Let $\phi$ be a normal linear functional on a von Neumann algebra $M$. Define $L=\{x\in M:\phi(x^*x)=0\}$.Show that $L$ is $WOT$ closed in $M$. I have been trying to show that $L$ is $SOT$ closed and then use the fact that $L$ is convex to conclude that $L$ is indeed $WOT$ closed in $M$, but to no avail. Thanks for any help.
$Definition$- $\phi$ is said to be a normal linear functional on a von Neumann algebra $M$ if $\phi(x)\geq 0$ $\forall x\geq 0$ and $\phi$ is $\sigma-weakly$ continuous on $M$. I can only show that $L$ is $\sigma-weakly$ closed.Can somebody please help me to show that $L$ is actually $WOT$ closed. First note that using the $Cauchy$ $Schwarz$ $Inequality$ we have $x \in L\Leftrightarrow\phi(x^*y)=0$ for each $y$ $\in$ $M$. Let $x_\alpha\longrightarrow x$ $\sigma-weakly$ where $x_\alpha$ is a net in $L$ and $x \in M$.$\Rightarrow x_\alpha^*y\longrightarrow x^*y$ $\sigma-weakly$ for each $y \in M$ $\Rightarrow \phi(x_\alpha^*y)\longrightarrow \phi(x^*y)$ for each $y \in M$.But $\phi(x_\alpha^*y)=0$ $\forall \alpha$ and for each $y \in M$ $\Rightarrow \phi(x^*y)=0$ for each $y \in M$ $\Rightarrow x \in L$ $\Rightarrow$ $L$ is $\sigma-weakly$ closed in $M$.

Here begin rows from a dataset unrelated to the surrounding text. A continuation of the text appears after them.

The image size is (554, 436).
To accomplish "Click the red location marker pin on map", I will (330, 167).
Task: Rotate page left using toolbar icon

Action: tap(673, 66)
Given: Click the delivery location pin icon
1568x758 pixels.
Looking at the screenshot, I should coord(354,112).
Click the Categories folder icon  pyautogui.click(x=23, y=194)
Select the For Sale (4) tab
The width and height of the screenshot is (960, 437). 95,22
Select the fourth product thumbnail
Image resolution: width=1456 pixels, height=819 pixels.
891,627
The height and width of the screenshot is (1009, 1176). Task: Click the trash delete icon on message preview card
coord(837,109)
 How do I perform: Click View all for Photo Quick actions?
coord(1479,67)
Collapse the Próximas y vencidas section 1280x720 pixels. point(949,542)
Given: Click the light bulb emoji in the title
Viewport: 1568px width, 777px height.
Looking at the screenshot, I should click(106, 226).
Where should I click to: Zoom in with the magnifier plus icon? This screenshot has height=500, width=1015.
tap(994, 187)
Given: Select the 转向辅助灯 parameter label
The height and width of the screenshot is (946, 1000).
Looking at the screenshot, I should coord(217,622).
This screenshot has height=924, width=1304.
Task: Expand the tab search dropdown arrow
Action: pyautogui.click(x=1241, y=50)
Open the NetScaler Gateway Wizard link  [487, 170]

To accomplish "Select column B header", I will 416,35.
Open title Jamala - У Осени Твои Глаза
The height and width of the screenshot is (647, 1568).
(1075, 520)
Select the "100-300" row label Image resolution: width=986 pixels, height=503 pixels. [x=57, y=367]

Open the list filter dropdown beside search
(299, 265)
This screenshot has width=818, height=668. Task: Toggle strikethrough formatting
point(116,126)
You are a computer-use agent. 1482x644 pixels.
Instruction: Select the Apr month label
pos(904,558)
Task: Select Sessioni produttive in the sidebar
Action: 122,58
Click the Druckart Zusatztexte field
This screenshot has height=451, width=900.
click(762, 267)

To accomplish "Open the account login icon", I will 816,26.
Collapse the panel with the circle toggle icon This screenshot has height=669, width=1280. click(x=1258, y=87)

The trick I know for this uses the multiplicative domain. The thing is to show that $$\tag{1} L=\{x\in M:\ \phi(yx)=0\,\ \forall y\in M\}. $$ The multiplicative domain of $\phi$ is the set where equality holds in the Kadison-Schwarz inequality, i.e. $$ R_\phi=\{x:\in M:\ \phi(x)^*\phi(x)=\phi(x^*x)\}. $$ It can be shown (there are proofs in Paulsen's book and in Ozawa's QWEP paper) that $$ R_\phi=\{x\in M:\ \phi(yx)=\phi(y)\phi(x)\,\ \forall y\in M\}. $$ Now $(1)$ follows easily, since by the Kadison-Schwarz inequality (note that $\phi$ is completely positive because it is a functional), for $x\in L$ we have $$ 0\leq\phi(x)^*\phi(x)\leq\phi(x^*x)=0, $$ so $x\in R_\phi$.